MADRID 15 jun. (EUROPA PRESS) -
Um estudo identificou um mecanismo fundamental que permite ao fígado se adaptar durante a transição do jejum para a alimentação, o que tem implicações diretas em doenças como diabetes, obesidade e doença hepática metabólica.
Compreender o papel desse mecanismo sob uma perspectiva fisiológica poderia abrir novas vias terapêuticas para melhorar o controle da glicose e favorecer a capacidade do organismo de se adaptar às transições entre os períodos de jejum e alimentação.
O estudo, promovido pelo Institut de Recerca Biomèdica Catalunya Sud (IRB CatSud, anteriormente IISPV) e liderado por pesquisadores da área de Diabetes e Doenças Metabólicas Associadas (CIBERDEM), foi publicado na revista científica 'Science Advances'.
Participaram do trabalho pesquisadores de várias áreas do Centro de Pesquisa Biomédica em Rede (CIBER), dependente do Instituto de Saúde Carlos III (ISCIII), bem como da Universidade Rovira i Virgili (URV).
A equipe de pesquisa concentrou-se no succinato, que, além de servir para obter energia, também atua como sinal em outras células por meio de um receptor chamado SUCNR1. Esse receptor é especialmente abundante em uma zona específica do fígado e aumenta durante o desenvolvimento desse órgão, o que sugere um papel importante na função hepática.
Além disso, a equipe de pesquisa descobriu que tanto os níveis de succinato quanto a expressão do receptor SUCNR1 no fígado variam dependendo se o organismo está em jejum ou alimentado. Para compreender melhor seu papel, os pesquisadores envolvidos estudaram camundongos que não possuem esse receptor nas principais células do fígado (os hepatócitos).

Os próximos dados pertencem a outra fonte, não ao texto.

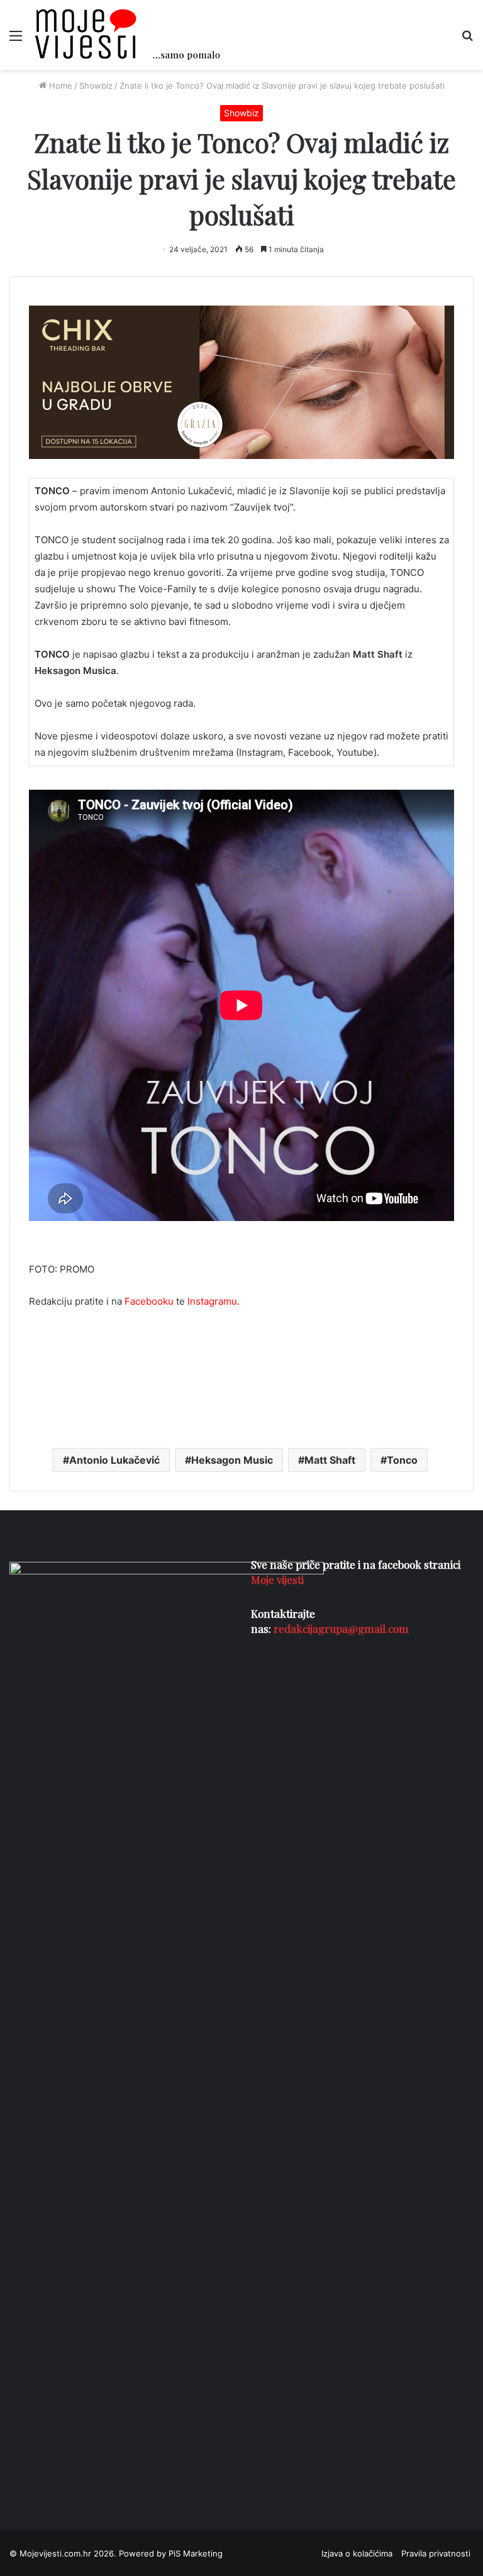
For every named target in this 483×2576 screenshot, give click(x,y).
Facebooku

Na ausência desse receptor, o fígado “se ativa em excesso” e acaba produzindo mais glicose do que o necessário em condições de jejum. Isso é acompanhado por uma menor capacidade do organismo de se adaptar corretamente às mudanças decorrentes do estado nutricional, ou seja, em jejum ou após a refeição.
No nível celular, a falta desse receptor altera a forma como as células do fígado utilizam a glicose para produzir energia, o que provoca a dependência de outros nutrientes e altera sua funcionalidade. Consequentemente, em resposta à ingestão, observa-se uma recuperação incompleta das reservas de energia das células.
Em conjunto, esses resultados identificam o regulador SUCNR1 como essencial na adaptação metabólica do fígado, conectando os sinais energéticos à capacidade das células de se ajustar às mudanças nutricionais.
O estudo contou com a participação de outros centros de pesquisa e universidades, como o Centro Singular de Pesquisa em Medicina Molecular e Doenças Crônicas (CIMUS), a Universidade de Santiago de Compostela, o Instituto de Pesquisa Biomédica de Barcelona (IRB Barcelona), a Universidade de Barcelona (UB), o Centro Nacional de Pesquisas Oncológicas (CNIO), o Instituto de Pesquisa Sant Pau, o Instituto de Pesquisas Biomédicas August Pi i Sunyer (IDIBAPS), a Universidade de Berna e o Hospital Universitário de Berna. Também participaram pesquisadores do CIBER de Fisiopatologia da Obesidade e Nutrição (CIBEROBN) e do CIBER de Doenças Hepáticas e Digestivas (CIBEREHD).